↓
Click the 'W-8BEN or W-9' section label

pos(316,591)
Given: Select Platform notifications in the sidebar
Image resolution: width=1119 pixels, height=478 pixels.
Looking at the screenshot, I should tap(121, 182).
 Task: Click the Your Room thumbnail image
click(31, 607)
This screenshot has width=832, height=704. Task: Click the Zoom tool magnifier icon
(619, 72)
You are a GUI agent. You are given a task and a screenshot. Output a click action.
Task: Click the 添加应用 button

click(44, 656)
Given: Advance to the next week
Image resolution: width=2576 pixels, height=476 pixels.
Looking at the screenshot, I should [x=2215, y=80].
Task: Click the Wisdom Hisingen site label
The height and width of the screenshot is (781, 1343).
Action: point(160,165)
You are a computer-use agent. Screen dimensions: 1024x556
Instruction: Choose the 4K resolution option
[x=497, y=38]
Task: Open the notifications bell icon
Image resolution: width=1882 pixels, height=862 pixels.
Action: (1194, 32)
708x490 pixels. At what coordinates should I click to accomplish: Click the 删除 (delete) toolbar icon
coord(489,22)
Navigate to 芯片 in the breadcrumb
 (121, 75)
↑
ACTION ITEM: Output an exact copy of each record.

OUTPUT OF THE EXERCISE:
Click the 'W-8BEN or W-9' section label

pos(316,591)
Given: Select Platform notifications in the sidebar
Image resolution: width=1119 pixels, height=478 pixels.
Looking at the screenshot, I should tap(121, 182).
 Task: Click the Your Room thumbnail image
click(31, 607)
This screenshot has width=832, height=704. Task: Click the Zoom tool magnifier icon
(619, 72)
You are a GUI agent. You are given a task and a screenshot. Output a click action.
Task: Click the 添加应用 button

click(44, 656)
Given: Advance to the next week
Image resolution: width=2576 pixels, height=476 pixels.
Looking at the screenshot, I should [x=2215, y=80].
Task: Click the Wisdom Hisingen site label
The height and width of the screenshot is (781, 1343).
Action: point(160,165)
You are a computer-use agent. Screen dimensions: 1024x556
Instruction: Choose the 4K resolution option
[x=497, y=38]
Task: Open the notifications bell icon
Image resolution: width=1882 pixels, height=862 pixels.
Action: (1194, 32)
708x490 pixels. At what coordinates should I click to accomplish: Click the 删除 (delete) toolbar icon
coord(489,22)
Navigate to 芯片 in the breadcrumb
 (121, 75)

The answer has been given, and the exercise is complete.